Quarta-feira, 23 de setembro

Hoje repetimos as atividades que fizemos nos outros dias: acompanhamento das câmeras, avistamento de onças-pintadas. Avistamos mais duas utilizando o rastreio via rádio. O rádio colar dessas onças emite um sinal GPS por meio do qual os pesquisadores conseguem acompanhá-las em um computador. Eles também conseguem localizá-las através de uma antena especializada que recebe um sinal de rádio emitido pelo colar. 

Após a captura da onça Hipotenusa, carinhosamente chamada de Nusa, que nasceu em 2013 e vive aqui no Refúgio Ecológico Caiman desde então, procuramos saber junto ao corpo de veterinários como era feita a captura desse animal. A técnica que eles utilizam é a do laço. O animal passa numa trilha previamente conhecida e há uma estrutura de armadilha que prende a pata dele quando passa. Muito importante dizer que, embora a cena possa parecer um tanto quanto invasiva, não há qualquer tipo de sofrimento animal. Trata-se de uma técnica bastante segura principalmente porque, ao disparar uma linha, também dispara um sensor que avisa o corpo de especialistas onde quer que eles estejam. Então o animal fica pouco tempo preso pela pata. Gravei um vídeo em que coloco a minha mão para mostrar que não dói, não fere e não causa nenhum injúria.

============

**Problema proposto A**.
Segundo o relato sobre as onças-pintadas, o vídeo com a mão no laço mostra que a técnica não causa três coisas. Enumere-as.
**Problema proposto B**.
No relato sobre as onças-pintadas, em que ano nasceu a onça Hipotenusa?
**Problema proposto C**.
Prossiga o relato sobre a captura de onças-pintadas a partir da última frase apresentada.

**Dados fornecidos**.
============

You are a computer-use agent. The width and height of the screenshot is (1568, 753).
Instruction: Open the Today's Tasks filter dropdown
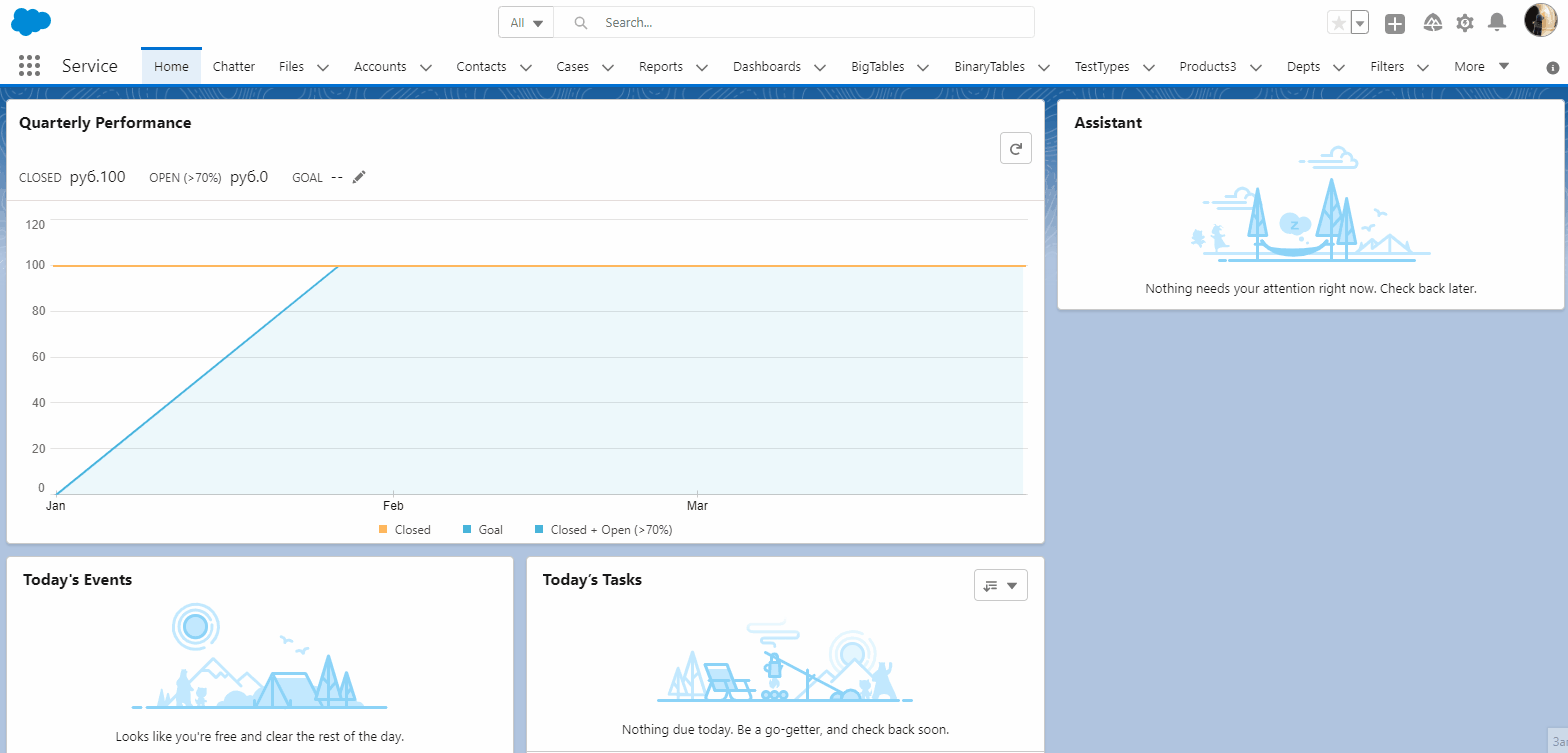coord(1000,586)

============

**Resultado da tarefa A**.
Não dói, não fere e não causa injúria.

**Resultado da tarefa B**.
Em 2013.

**Resultado da tarefa C**.
Há também vídeos de câmera trap que são as armadilhas fotográficas, quando o animal passa pela trilha e elas são acionadas gravando um vídeo – um outro tipo de trabalho que o Onçafari desenvolve por aqui. O trabalho consiste em espalhar essas armadilhas fotográficas para entender de que forma as onças utilizam todo o Refúgio Ecológico Caiman. 

Um habitat que apresenta uma alta densidade de onças-pintadas representa um habitat conservado. Por quê? Porque a onça é um topo de cadeia. Para que ela exista, principalmente em bom número, é preciso que haja alta densidade de suas presas, que o território esteja muito bem conservado. Coletar resultados para saber onde a onça se encontra é de suma importância para aferir o estado de conservação do território. No caso do Pantanal, temos diferentes tipos de habitat: mata fechada, zonas alagadas, campo aberto, área agricultável… Entender como a onça se utiliza de cada um desses tipos de mata é muito importante para entender a relação entre a espécie com outras e, principalmente, traçar estratégias: que áreas devem ser protegidas, que áreas podem ser manejadas – esse é um dos grandes exemplos.

Uma onça bem monitorada indica para a gente as melhores áreas. Diante de uma emergência, como incêndios, localizar as onças é, automaticamente, localizar as áreas de refúgio não só para ela, mas para várias outras espécies.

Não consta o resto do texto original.